Wenn Sie den Connector in Schritt 3 erstellen, verwenden Sie die Daten im PredictionScore Feld als Schwellenwert für den Trigger. Wenn ein Benutzer den Schwellenwert überschreitet, den Sie später in der Richtlinie festlegen, wird der Benutzer in den Bereich der Richtlinie gebracht.

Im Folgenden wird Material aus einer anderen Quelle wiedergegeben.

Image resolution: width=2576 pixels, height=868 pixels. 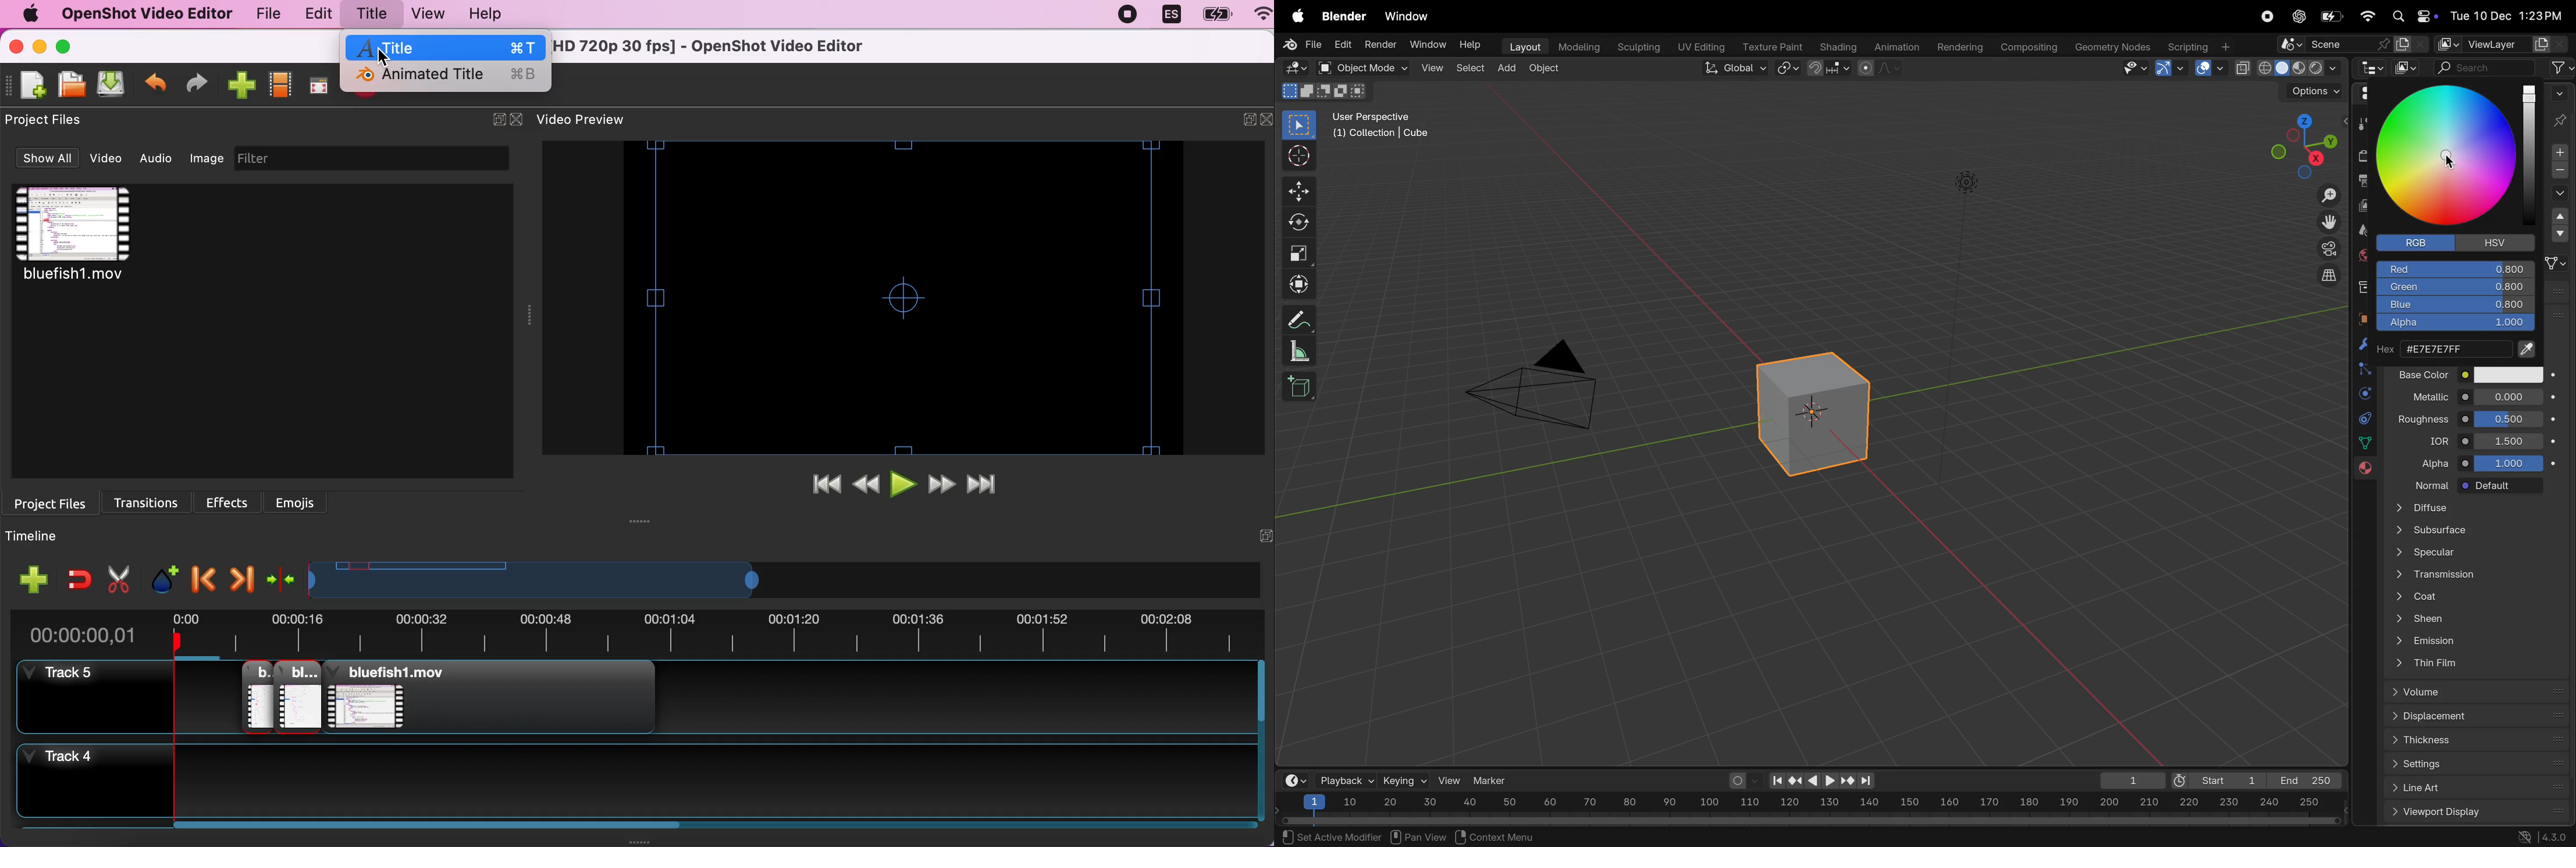 I want to click on proportional editing objects, so click(x=1881, y=70).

Beispiel 2: Vorbereiten einer einzelnen CSV-Datei zum Erstellen mehrerer Richtlinienindikatoren

In diesem Beispiel wird gezeigt, wie Sie mehrere Richtlinienindikatoren (eines für Dropbox und eines für Salesforce) aus einer einzelnen CSV-Datei erstellen. In diesem Beispiel werden die folgenden Beispieldaten verwendet:

User_Principal_Name,Display_Name,Alert_Severity,Alert_Count,Aggregation_Date,Source_Workload,AdditionalInfo_Salesforce,AdditionalInfo_Dropbox
sarad@contoso.com,Salesforce - Sensitive report downloaded and emailed externally,High,10,2023-04-24T05:52:56.962686Z,Salesforce,text,text
sarad@contoso.com,Salesforce - Anomalous download of sales lead reports,Medium,6,2023-04-24T05:52:56.962686Z,Salesforce,text,text
bradh@contoso.com,Salesforce - Printing sales reports,Low,50,2023-04-24T05:52:56.962686Z,Salesforce,text,text
bradh@contoso.com,Salesforce - Excessive modifications to sensitive reports,Medium,3,2023-04-24T05:52:56.962686Z,Salesforce,text,text
sarad@contoso.com,Dropbox - Sensitive files saved to personal Dropbox,High,14,2023-04-24T05:52:56.962686Z,Dropbox,text,text
bradh@contoso.com,Dropbox - Anomalous file copy activity,Medium,5,2023-04-24T05:52:56.962686Z,Dropbox,text,text

In der folgenden Tabelle werden die einzelnen Spalten in der CSV-Datei beschrieben.

Spalte Beschreibung
UserPrincipalName Der Microsoft Entra UserPrincipalName (UPN), der zum Identifizieren des Benutzers verwendet wird.
Anzeigename Name der riskanten Aktivität.
Warnungsschweregrad Schweregradkategorien: Niedrig, Mittel und Hoch.
Warnungsanzahl Anzahl der Inzidenzen jeder Aktivität. Die Daten in diesem Feld werden für die Schwellenwerteinstellung des Indikators verwendet.
Aggregationsdatum Pflichtfeld, das das Datum/die Uhrzeit des Auftretens der Aktivität anzeigt. Verwenden Sie das folgende Datumsformat: . Dabei handelt es sich um das Iso 8601-Datums- und Uhrzeitformat. yyyy-mm-ddThh:mm:ss.nnnnnn+|-hh:mm
Quellworkload Dies ist das Schlüsselfeld für das Szenario mit mehreren Indikatoren. Sie wählen dieses Feld für das Feld Quellspalte aus, wenn Sie den Connector erstellen. Die Werte in diesem Feld (Dropbox und Salesforce) werden im Feld Verknüpfte Werte in der Quellspalte im Connector verwendet.
Zusätzliche Informationen Salesforce Alle zusätzlichen Informationen, die Sie zum Salesforce-Indikator notieren möchten
Zusätzliche Informationen Dropbox Alle zusätzlichen Informationen, die Sie zum Dropbox-Indikator notieren möchten

Im folgenden Beispiel erfahren Sie, wie diese CSV-Datei beim Erstellen des Datenconnectors verwendet wird.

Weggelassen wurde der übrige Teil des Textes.